Chapter 49 Michael

Michael

I go up to my room, where, ironically, I find my suitcase waiting for me—the one I left in the taxi when I arrived.

I put on my suit, the only one I’ve had with me this whole time, and which, among other things, I wore for the evening in Florence with Elisa.

I can still smell her perfume on my shirt.

It’s so intense and penetrating that it takes my breath away.

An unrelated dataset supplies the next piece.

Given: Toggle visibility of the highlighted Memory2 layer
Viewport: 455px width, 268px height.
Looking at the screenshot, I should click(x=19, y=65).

I’m practically wearing our love story, but it doesn’t feel like mine.

I could change and wear one of the T-shirts I bought here, but in the end I close the armoire. Those clothes belong to a Michael who isn’t me anymore. In London, I wouldn’t know what to do with them.

I think of Elisa and me together and then, immediately, picture her with George. A pang tears through my chest. I slam my fist against the bathroom door, and the sound resonates across the ceiling, while the door swings on its squeaky hinges.

The taxi that Donatella called arrives earlier than expected. I don’t have time to put on my tie. I dunk my face under freezing water. I don’t even dry myself. I take my never-opened suitcase and leave.

In the car I resist the urge to look back. I won’t ever be back here, and within a year, there will be a golf club instead of a vineyard.

My gaze falls on the knuckles of my right hand, still clenched, red, and bruised with crusts of dried blood.

I don’t feel the pain. I’m completely numb with anger.

I’m only sure of one thing: I plan to send money for Linda to Mariana. Elisa would never accept it, but her mother is too practical not to.

As for the rest, there’s nothing else here that concerns me.